Цитируемый отрывок
###
Животные — это и то, что ты есть, и то, чем ты не являешься. У тебя сложные взаимоотношения с ними, но вы, в известном смысле, равноправны. Это вот-вот изменится.
Первая проблема
8000 лет до н. э. Когда-то дикая птица из джунглей — курица — теперь одомашнена, так же как козы и крупный рогатый скот. Это означает возникновение нового вида близости с человеком — нового вида забот и нового вида насилия.
Распространенное представление, древнее и современное, описывает одомашнивание как процесс взаимной эволюции людей и других видов живых существ. Люди как бы заключили сделку с животными, которых назвали курами, коровами, свиньями и так далее: мы обязуемся вас защищать, обеспечивать кормежку и т. д., а от вас, в свою очередь, требуется подневольный труд под ярмом, мы заберем у вас яйца и молоко, ц временами будем убивать вас и есть. Жизнь в дикой Природе — не вечеринка, отсюда следует, что природа жестока, и значит, — это хорошая сделка. И животные по-своему с этим согласились. Майкл Поллан предлагает эту историю в своей книге «Дилемма всеядного»:
«Одомашнивание — это скорее эволюционный, а не политический процесс. Наверняка это было не так, что люди, которым не хватало еды, обманом взяли верх над животными примерно десять тысяч лет назад. Скорее одомашнивание произошло тогда, когда горстка особо склонных к сотрудничеству видов животных, пройдя через серию, так сказать, проб и ошибок естественного отбора, выяснила, что они выживут и будут благоденствовать лишь в союзе с людьми, а не сами по себе. Люди обеспечивали животных едой и защищали их в обмен на то, чем животные обеспечивали людей — молоком, яйцами и… да… собственной плотью. С точки зрения животных, сделка с человечеством обернулась громадным успехом, по крайней мере, до сегодняшнего дня».
###
Извлечённые записи
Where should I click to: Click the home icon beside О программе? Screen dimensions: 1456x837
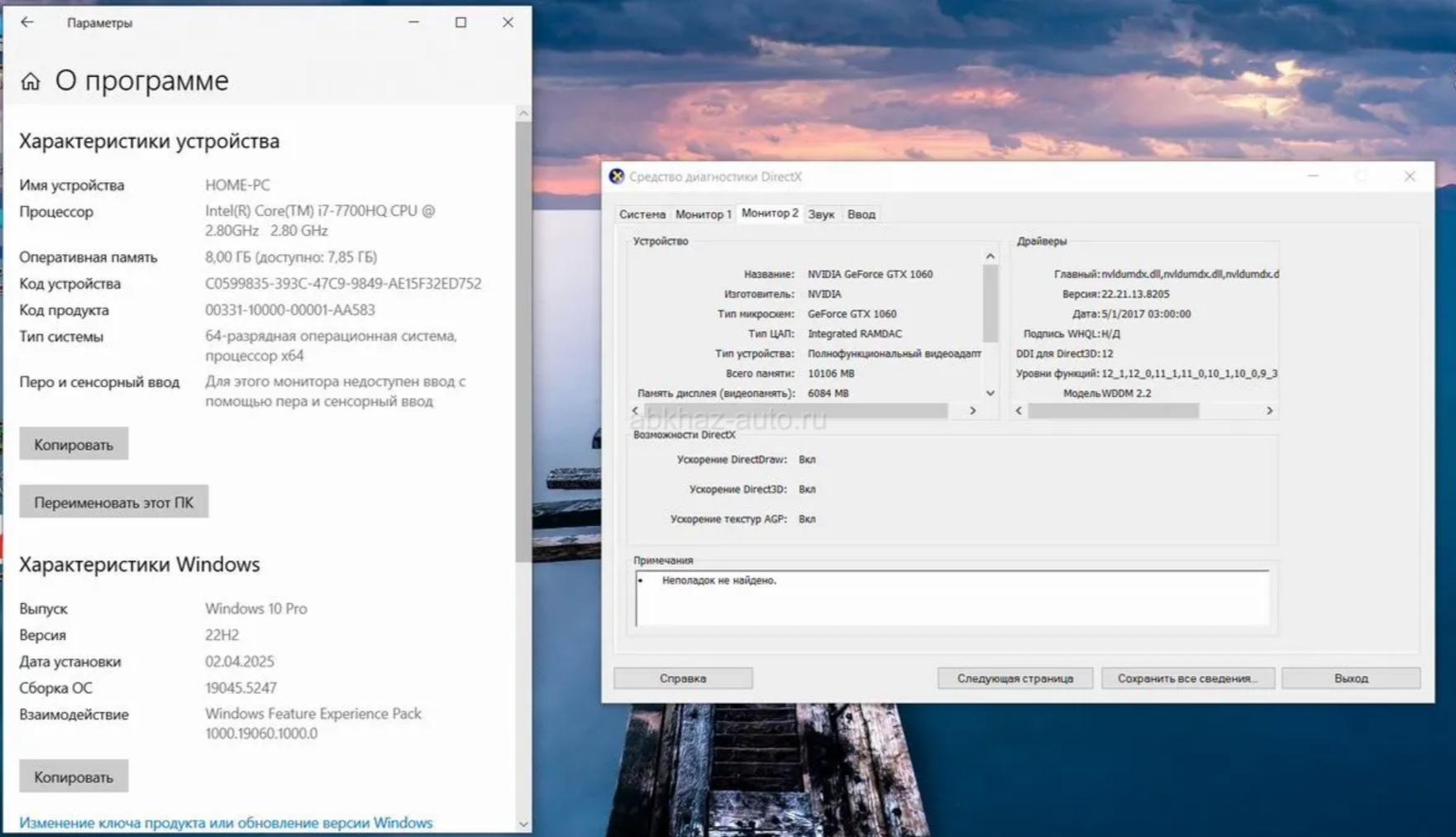click(x=31, y=81)
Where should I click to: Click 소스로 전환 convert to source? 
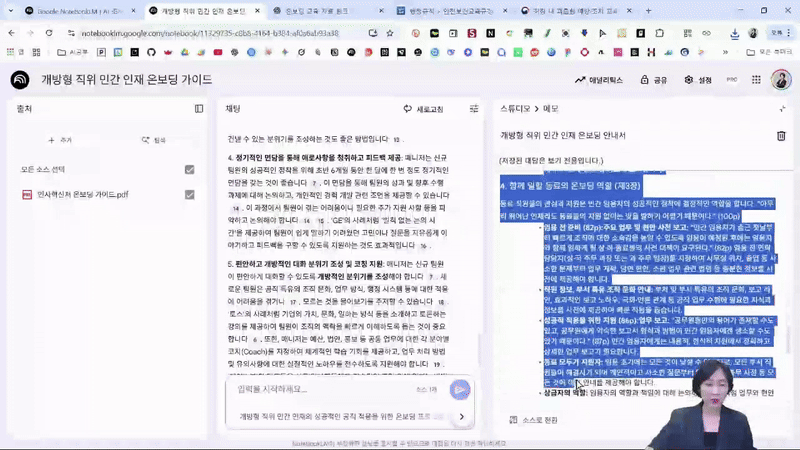534,420
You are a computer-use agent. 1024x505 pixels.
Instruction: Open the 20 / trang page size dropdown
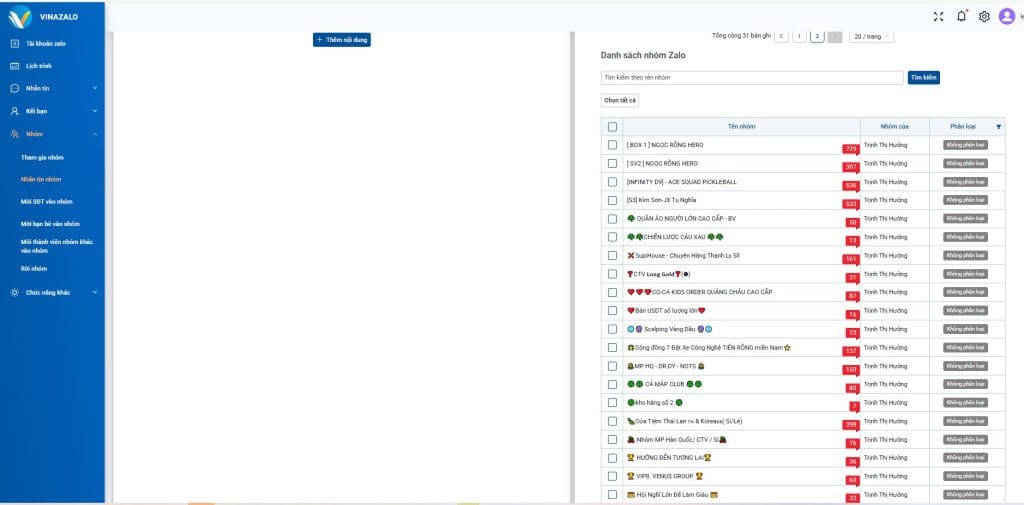(871, 36)
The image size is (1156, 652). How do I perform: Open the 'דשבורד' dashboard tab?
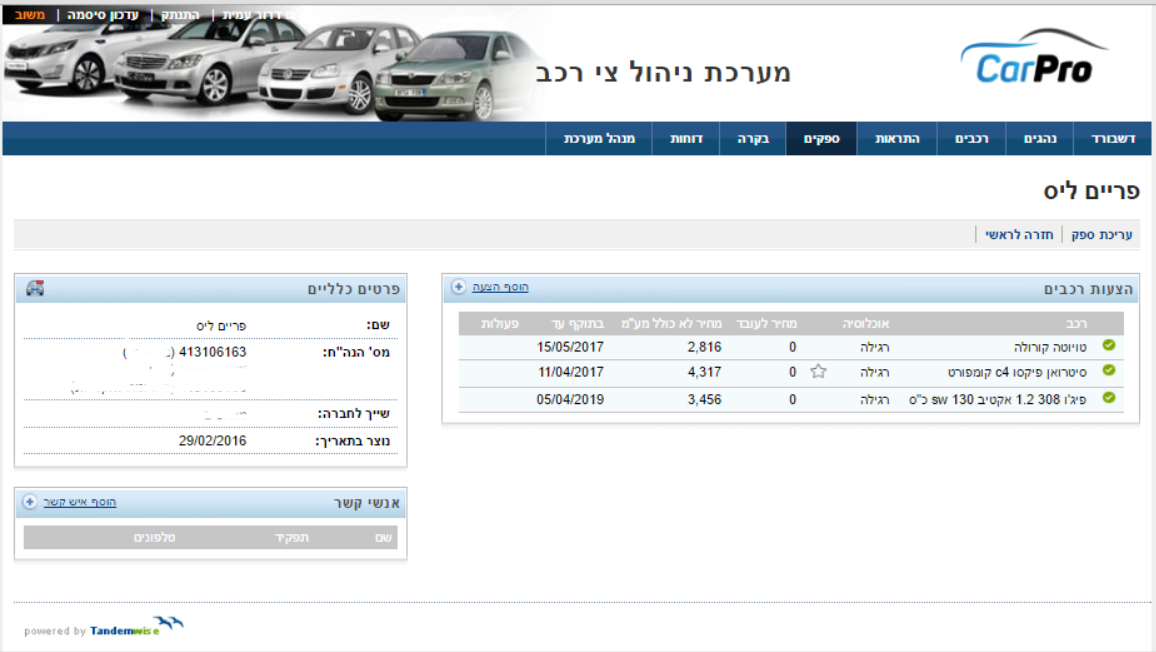click(1112, 139)
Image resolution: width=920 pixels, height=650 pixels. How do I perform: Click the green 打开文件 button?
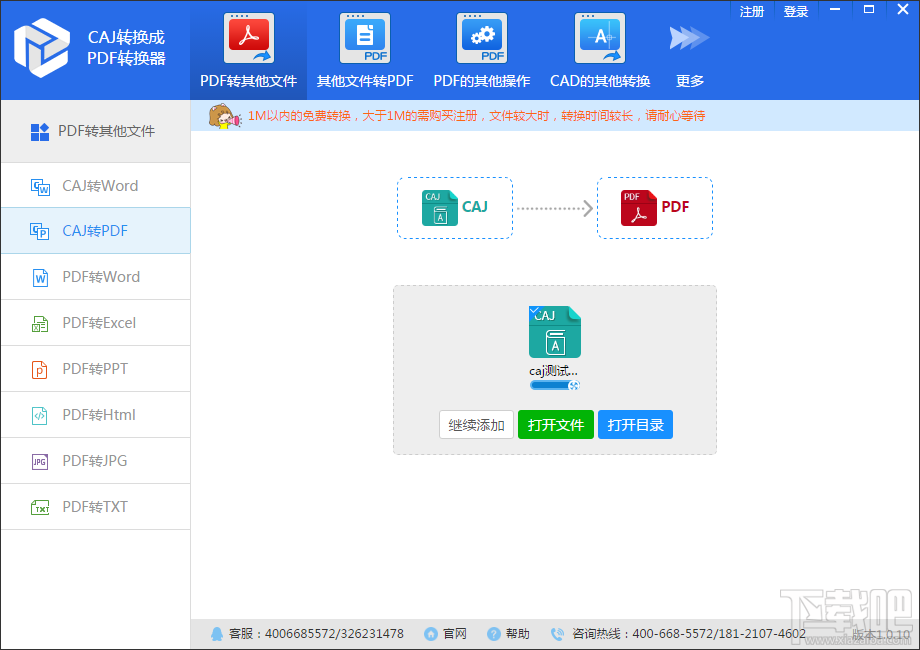click(x=556, y=425)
###
Измените в отрывке об одомашнивании всё от слов «Первая проблема» и до слов «нового вида насилия.»: замените «крупный рогатый скот» на «овцы».

Первая проблема
8000 лет до н. э. Когда-то дикая птица из джунглей — курица — теперь одомашнена, так же как козы и овцы. Это означает возникновение нового вида близости с человеком — нового вида забот и нового вида насилия.